Truthfully, even what I've shared till now is a vast understatement. He doesn't merely love me immeasurably more than I love Him, He loves me Infinitely more than I love myself. However much I love myself, it's still finite - as I'm a finite creation. He easily surpasses my limited self love just by being Infinite. So when I am pouring out my insides to my Creator, I am in the midst of a session with a Being Who loves me so profoundly that He loves me Infinitely more than I love myself. How can I possibly miss an opprtunity for such a precious connection? My hearts jumping in anticipation for the very next opportunity. To sit in the presence of this Being and spend time with Him in open communication is so pleasurable. I feel luckier than a child awaiting his first taste of birthday cake !

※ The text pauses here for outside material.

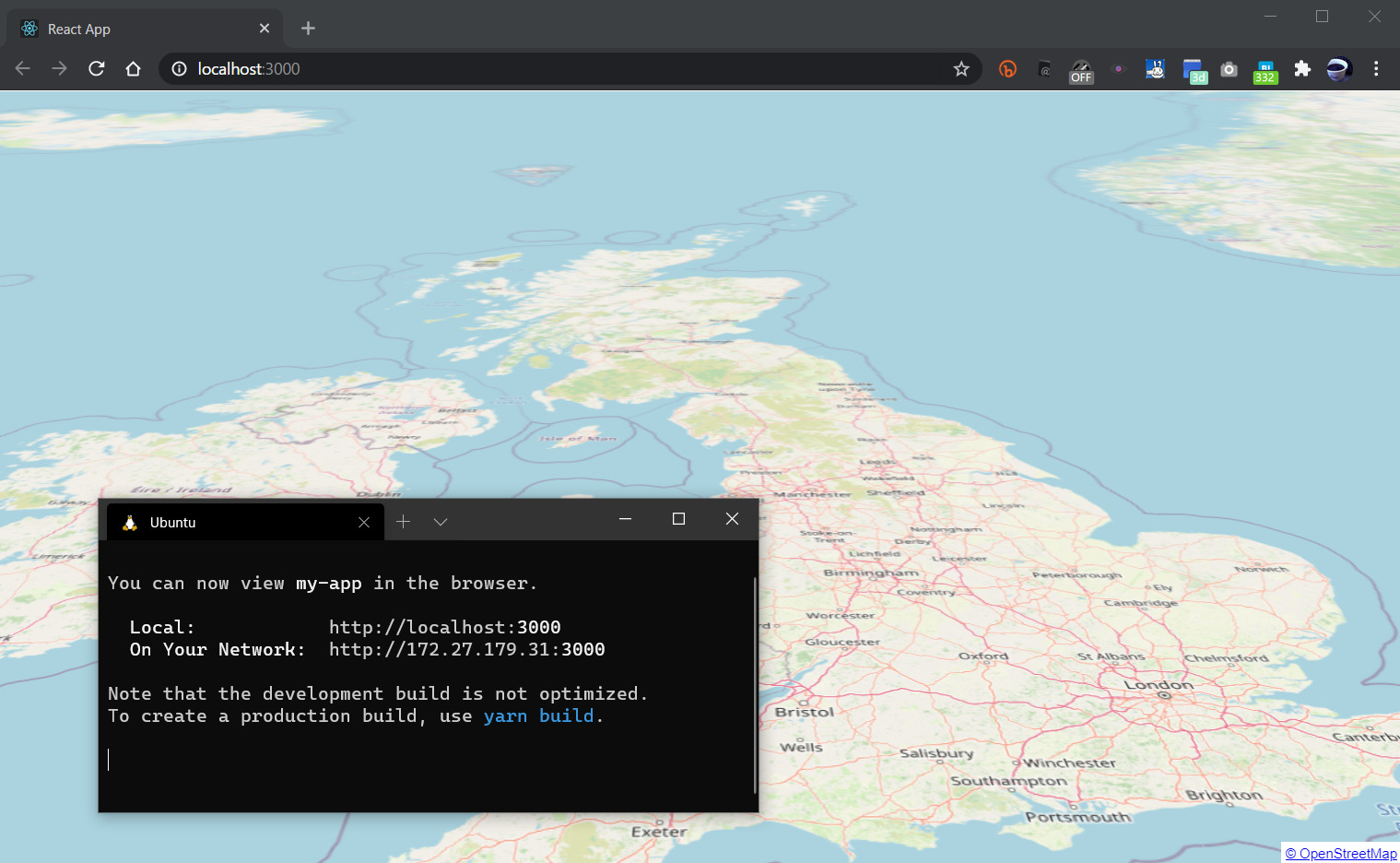Click the localhost:3000 address bar
The image size is (1400, 863).
(x=553, y=69)
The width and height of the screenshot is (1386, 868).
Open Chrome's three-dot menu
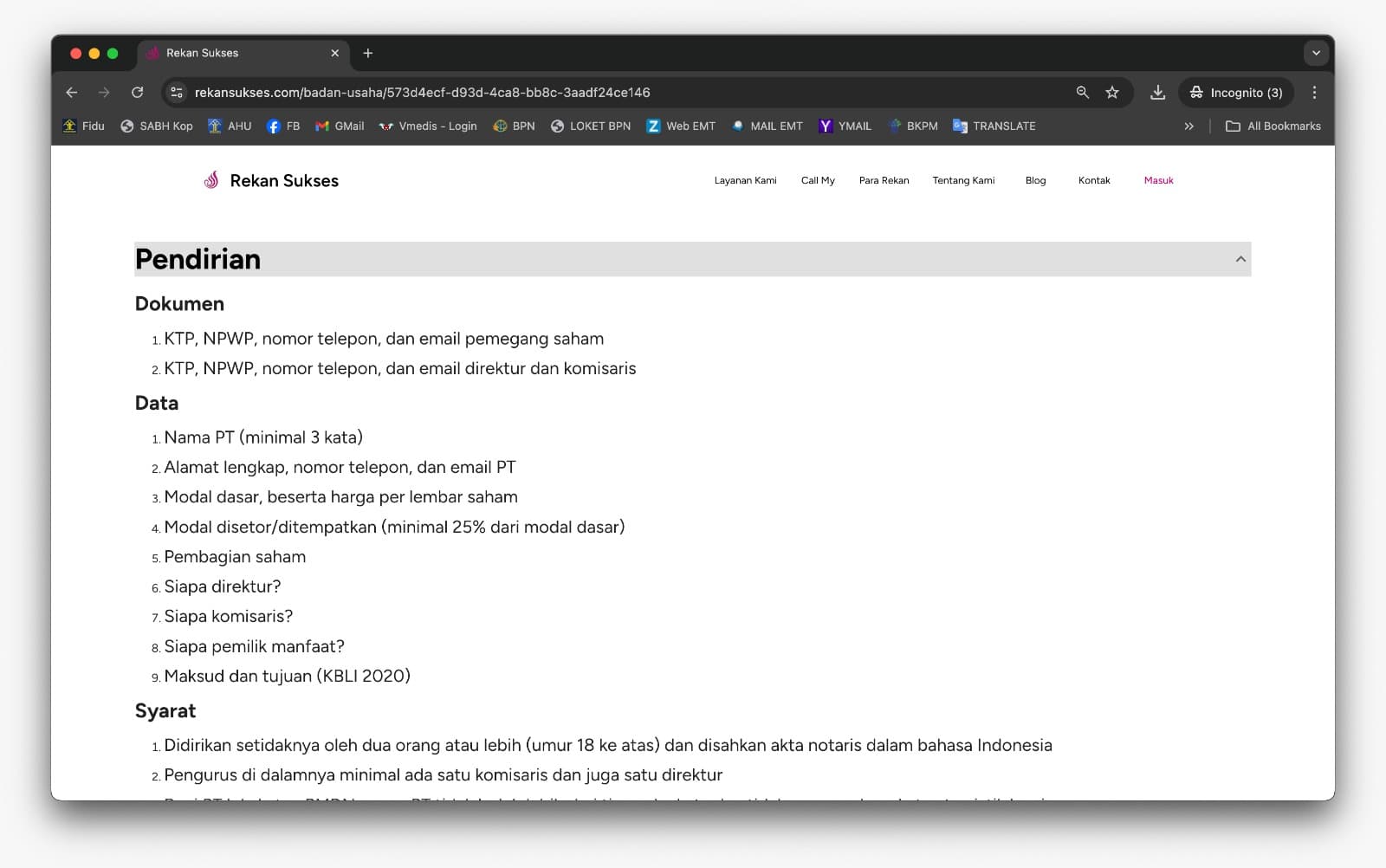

His love for me is so infathomable and so unconditional that I can trust Him with everything and anything. I can let my hair down and tell Him my most private thoughts that I dare not tell some of my closest friends. I can trust Him with them. Truthfully, He knows them anyways. It's the whisper of His voice that I hear right through them. Yet, despite His knowing, my own efforts to unravel before Him, to undress and expose my naked heart, contains a beauty all of it's own. I can trust Him with my emotional fragility and vunerabilites. My human weakness is safe to expose before Him. His unconditional acceptance dissipates the shame of weakness.
Not only can I trust Him with all my emotional fragility and vunerabilites, but, I can also trust in His uncondtional love to handle my physical ones as well. I can trust Him to carry me through the journey of life, guiding me along the path which is ultimately for my best. Though I walk blindly, I implicitly trust my all knowing and all loving Creator to guide me along. He knows my journey. He designed it with Infinite Love.